Excerpt to read >>
>> begin
There is a known workaround to this; however, it has the
unfortunate side effect that now cyclic function calls will no
longer compile. A rather massive sacrifice that should not be
acceptable to anyone.
This workaround requires that each function call be greedy, so
it'll force the analysis to complete, and when that fails, just
like how templates error with cycles, except this is far worse.
As an outcome, attributes are not inferred for non-templated
functions; the benefit of doing so would put the compiler into an
inconsistent state with confusing conditional errors.
The name for this algorithm, "structural definition" can be found
in [Principles of Abstract
Interpretation](https://www.amazon.com/gp/product/0262044900)
page 181.
## Chaotic Iterations
A chaotic iteration algorithm is an alternative to structural
definitions algorithm for TSAA, which encompasses the worklist
algorithms of traditional data flow analysis. It can be found on
page 253 of Principles of Abstract Interpretation.
The quality that makes it chaotic iteration, is its an iterative
algorithm that does not evolve every aspect of a program
simultaneously. Some get left out as it performs the analysis.
This works with interprocedural analysis and can solve the cyclic
problem.
For a worklist algorithm, it operates on blocks of abstract
instructions (an Intermediete Representation aka IR), and solves
their equations until they are all complete, with each iteration
evolving the knowledge of that block. This is used for @live, but
only within it. Its presence does not aid in interprocedural
analysis, which is affected by the limited pass 2 and pass 3
structural definition analysis.
A lecture on chaotic iterations being applied to the worklist
algorithm approach may be found in LNCS volume 1256 [From chaotic
iteration to constraint
propagation](https://link.springer.com/chapter/10.1007/3-540-63165-8_163) with an application of propagating behaviour from dependent blocks to later ones.
This algorith,m put differently, can be found in other books such
as [Advanced Compiler Design and
Implementation](https://www.amazon.com/Advanced-Compiler-Design-Implementation-Muchnick/dp/1558603204) page 231 and [Compilers: Principles, Techniques, and Tools](https://www.amazon.com/Compilers-Principles-Techniques-Tools-2nd/dp/0321486811) page 624 (may not be for this version linked).
>> end
Supplied data >>
>> begin
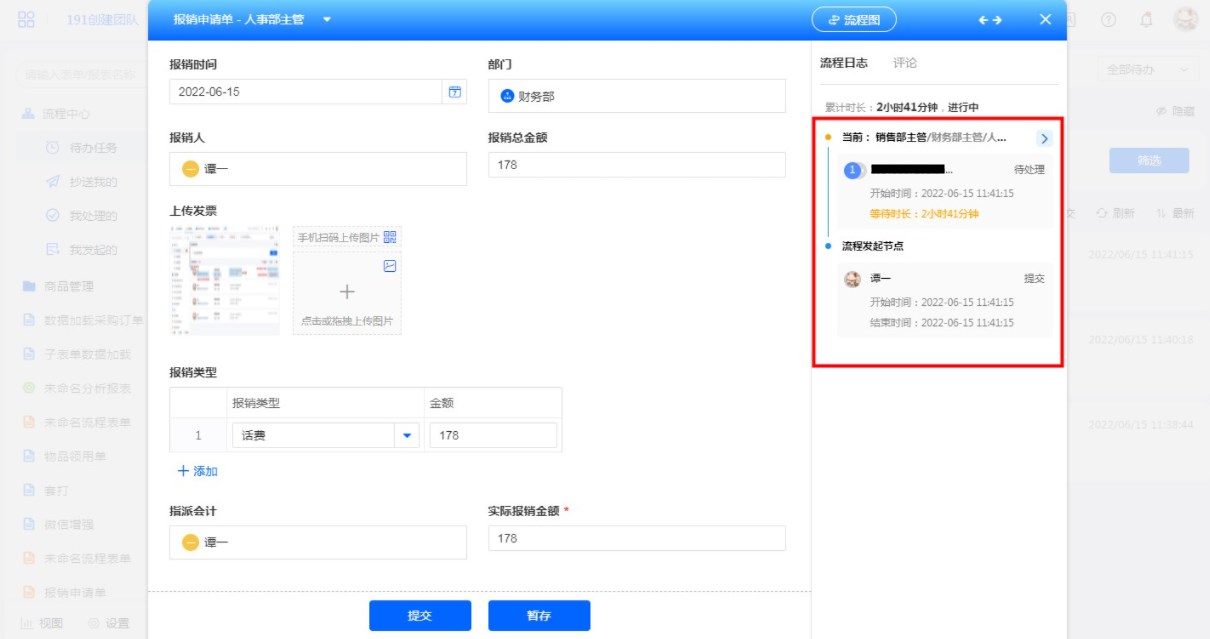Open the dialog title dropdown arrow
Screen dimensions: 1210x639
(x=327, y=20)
>> end
>> begin
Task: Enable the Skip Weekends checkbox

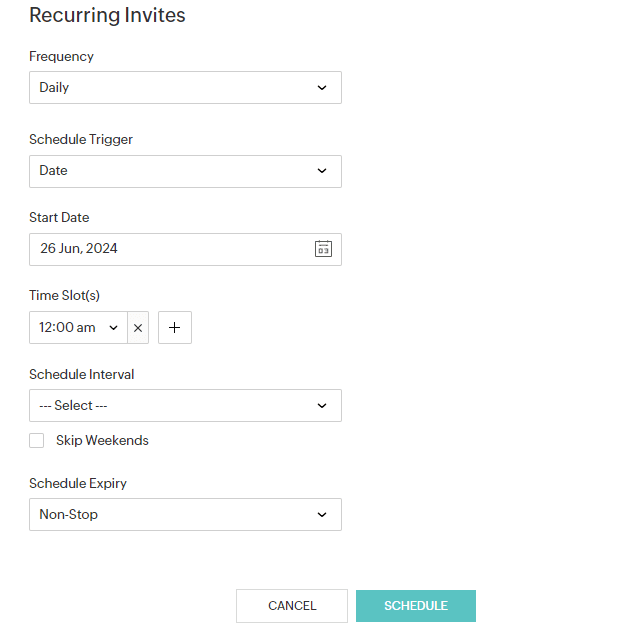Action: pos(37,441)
>> end
Work to complete >>
1 – According to the compiler analysis excerpt, on which page of Principles of Abstract Interpretation can the chaotic iteration algorithm be found?
2 – Write out the compiler analysis excerpt between "There is a known" and "is far worse.", inclusive.
3 – Summarize the compiler analysis excerpt in two sentences.

The replies >>
1 – Page 253.

2 –
There is a known workaround to this; however, it has the
unfortunate side effect that now cyclic function calls will no
longer compile. A rather massive sacrifice that should not be
acceptable to anyone.
This workaround requires that each function call be greedy, so
it'll force the analysis to complete, and when that fails, just
like how templates error with cycles, except this is far worse.

3 – A known workaround makes each function call greedy, so cyclic function calls no longer compile, and as an outcome attributes are not inferred for non-templated functions. Chaotic iteration is an alternative to the structural definitions algorithm: it does not evolve every aspect of a program simultaneously, works with interprocedural analysis, and can solve the cyclic problem.